NEW HAVEN, Conn. — Former wrestling executive Linda McMahon has donated tens of thousands of dollars to Republican town committees, the state Republican Party and various local candidates while she pursues a seat in the U.S. Senate, according to a review of state election records by The Associated Press.
McMahon, who is making her second bid for Senate this year after falling short in 2010, has contributed about $41,000 since 2009 to more than 70 town committees, grassroots political organizations that appoint delegates to the state convention. She has given $15,000 annually, or $60,000 total, to the state party since 2009, according to Zak Sanders, director of operations for Connecticut Republicans.
The donations to local party committees are legal. Nevertheless, McMahon's contributions, which dwarf those of other candidates, have sparked criticism from opponents that she is trying to buy her way into office.
David King, a lecturer in public policy at Harvard University's Kennedy School of Government, said the donations amount to smart politics.
"It's very wise and not widely done," said David King, a lecturer in public policy at Harvard University's Kennedy School of Government. "That pays off in terms of loyalty and boots on the ground when it comes time to getting folks out to the polls.

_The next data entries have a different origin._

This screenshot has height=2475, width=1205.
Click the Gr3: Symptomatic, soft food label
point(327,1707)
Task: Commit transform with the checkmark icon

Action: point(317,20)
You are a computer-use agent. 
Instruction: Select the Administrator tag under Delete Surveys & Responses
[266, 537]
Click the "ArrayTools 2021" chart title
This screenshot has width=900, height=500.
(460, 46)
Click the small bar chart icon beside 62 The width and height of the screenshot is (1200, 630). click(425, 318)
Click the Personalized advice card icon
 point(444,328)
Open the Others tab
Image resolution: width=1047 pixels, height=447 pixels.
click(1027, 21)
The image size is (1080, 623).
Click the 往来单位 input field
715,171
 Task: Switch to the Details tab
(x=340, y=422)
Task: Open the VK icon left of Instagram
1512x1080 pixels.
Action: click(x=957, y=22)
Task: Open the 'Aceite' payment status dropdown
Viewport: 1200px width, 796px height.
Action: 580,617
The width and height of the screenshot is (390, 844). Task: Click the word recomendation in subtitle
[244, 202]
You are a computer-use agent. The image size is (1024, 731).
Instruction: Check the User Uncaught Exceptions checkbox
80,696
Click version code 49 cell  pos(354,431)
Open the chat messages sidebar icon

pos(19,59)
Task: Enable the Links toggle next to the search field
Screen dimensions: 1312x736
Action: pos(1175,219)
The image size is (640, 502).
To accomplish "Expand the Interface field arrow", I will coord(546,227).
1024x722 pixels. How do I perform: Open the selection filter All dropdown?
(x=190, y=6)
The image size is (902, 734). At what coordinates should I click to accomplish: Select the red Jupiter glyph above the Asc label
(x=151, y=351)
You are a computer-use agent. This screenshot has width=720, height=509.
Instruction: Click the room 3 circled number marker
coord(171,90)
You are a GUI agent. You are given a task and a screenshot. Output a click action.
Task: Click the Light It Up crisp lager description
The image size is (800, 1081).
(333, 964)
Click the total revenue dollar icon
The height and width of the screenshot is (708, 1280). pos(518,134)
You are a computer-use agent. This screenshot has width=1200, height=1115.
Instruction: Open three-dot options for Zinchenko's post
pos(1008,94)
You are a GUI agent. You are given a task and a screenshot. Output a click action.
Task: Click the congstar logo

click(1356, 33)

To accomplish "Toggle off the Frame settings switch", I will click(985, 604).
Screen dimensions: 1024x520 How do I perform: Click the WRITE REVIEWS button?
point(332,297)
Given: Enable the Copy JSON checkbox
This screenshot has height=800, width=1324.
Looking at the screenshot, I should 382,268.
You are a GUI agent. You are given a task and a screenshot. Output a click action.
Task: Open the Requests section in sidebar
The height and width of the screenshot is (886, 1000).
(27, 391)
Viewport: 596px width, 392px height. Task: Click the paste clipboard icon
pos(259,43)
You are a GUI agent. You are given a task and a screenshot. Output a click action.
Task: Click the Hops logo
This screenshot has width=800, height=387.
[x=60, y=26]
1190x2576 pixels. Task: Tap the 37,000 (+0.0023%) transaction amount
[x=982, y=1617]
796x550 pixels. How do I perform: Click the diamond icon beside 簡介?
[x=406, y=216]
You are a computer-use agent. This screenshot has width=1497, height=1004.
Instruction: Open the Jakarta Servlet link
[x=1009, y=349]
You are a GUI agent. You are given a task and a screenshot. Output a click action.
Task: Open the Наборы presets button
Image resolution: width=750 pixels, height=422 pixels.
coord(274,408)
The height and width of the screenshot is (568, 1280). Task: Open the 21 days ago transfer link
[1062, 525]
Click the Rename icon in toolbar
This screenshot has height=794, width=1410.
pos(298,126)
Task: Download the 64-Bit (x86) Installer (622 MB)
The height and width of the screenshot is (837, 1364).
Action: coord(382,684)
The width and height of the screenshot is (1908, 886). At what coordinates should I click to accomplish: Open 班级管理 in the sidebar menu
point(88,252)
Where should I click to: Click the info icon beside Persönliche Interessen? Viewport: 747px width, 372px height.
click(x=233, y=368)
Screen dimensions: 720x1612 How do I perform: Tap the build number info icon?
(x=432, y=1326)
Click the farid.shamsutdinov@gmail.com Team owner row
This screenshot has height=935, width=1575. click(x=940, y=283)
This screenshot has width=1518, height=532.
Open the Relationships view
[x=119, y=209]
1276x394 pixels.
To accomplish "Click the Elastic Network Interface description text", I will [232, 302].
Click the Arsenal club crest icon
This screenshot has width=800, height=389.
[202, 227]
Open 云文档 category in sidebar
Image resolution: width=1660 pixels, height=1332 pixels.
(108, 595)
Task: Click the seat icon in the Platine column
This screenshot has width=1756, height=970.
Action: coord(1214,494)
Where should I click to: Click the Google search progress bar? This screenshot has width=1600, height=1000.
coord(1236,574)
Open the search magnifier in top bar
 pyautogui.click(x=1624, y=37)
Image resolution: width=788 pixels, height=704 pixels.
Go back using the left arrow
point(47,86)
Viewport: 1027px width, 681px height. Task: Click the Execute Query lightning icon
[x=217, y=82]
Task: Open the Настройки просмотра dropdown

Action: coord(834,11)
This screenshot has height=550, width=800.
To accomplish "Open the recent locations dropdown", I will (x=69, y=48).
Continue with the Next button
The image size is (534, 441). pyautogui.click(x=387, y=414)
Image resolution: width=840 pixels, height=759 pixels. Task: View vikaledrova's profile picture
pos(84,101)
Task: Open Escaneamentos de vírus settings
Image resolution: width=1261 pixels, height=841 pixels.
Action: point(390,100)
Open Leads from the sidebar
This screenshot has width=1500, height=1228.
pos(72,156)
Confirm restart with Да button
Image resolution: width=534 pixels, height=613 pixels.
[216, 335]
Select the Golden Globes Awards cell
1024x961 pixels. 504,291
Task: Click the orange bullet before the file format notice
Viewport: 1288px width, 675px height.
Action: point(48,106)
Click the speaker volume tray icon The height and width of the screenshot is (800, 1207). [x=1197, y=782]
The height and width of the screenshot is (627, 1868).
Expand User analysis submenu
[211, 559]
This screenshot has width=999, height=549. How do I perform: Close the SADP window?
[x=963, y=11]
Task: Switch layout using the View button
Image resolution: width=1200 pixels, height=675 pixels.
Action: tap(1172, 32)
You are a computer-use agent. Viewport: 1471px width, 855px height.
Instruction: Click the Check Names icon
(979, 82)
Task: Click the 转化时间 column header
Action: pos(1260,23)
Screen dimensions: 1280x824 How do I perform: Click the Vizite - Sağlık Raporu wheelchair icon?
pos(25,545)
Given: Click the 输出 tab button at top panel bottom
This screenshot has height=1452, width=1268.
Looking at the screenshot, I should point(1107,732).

Favors beget favors. It's uncommon for people to contribute to local party organizations so every little dollar helps and every dollar is remembered."
McMahon, who spent $50 million on her 2010 race, gave about $34,000 in donations to Republican town committees during that election cycle. She has given about $7,000 to 20 Republican town committees during this cycle, in which she is trying to galvanize grassroots support as she faces a potent challenge from former U.S. Rep. Chris Shays for the GOP nomination.
Her campaign says the donations are intended to strengthen the party.
"In the context of giving money for an ad for a Lincoln Day dinner or to a fundraiser, you're helping local candidates get elected," said Corry Bliss, McMahon's campaign manager. "That money is to help local candidates get elected, to help the RTC to be organized, to put out pamphlets, to buy pizza for volunteers. That effort has nothing to do with Linda McMahon or her campaign."
McMahon is running to succeed U.S. Sen. Joe Lieberman, an independent who decided not to seek a fifth term. Shays and two of the three leading Democrats seeking that seat have contributed about $2,400 combined since 2009 to local town committees and other candidates.
State GOP Chairman Jerry Labriola said McMahon has won praise for reviving local parties through her generosity, but some of McMahon's rivals complain she is trying to buy political influence.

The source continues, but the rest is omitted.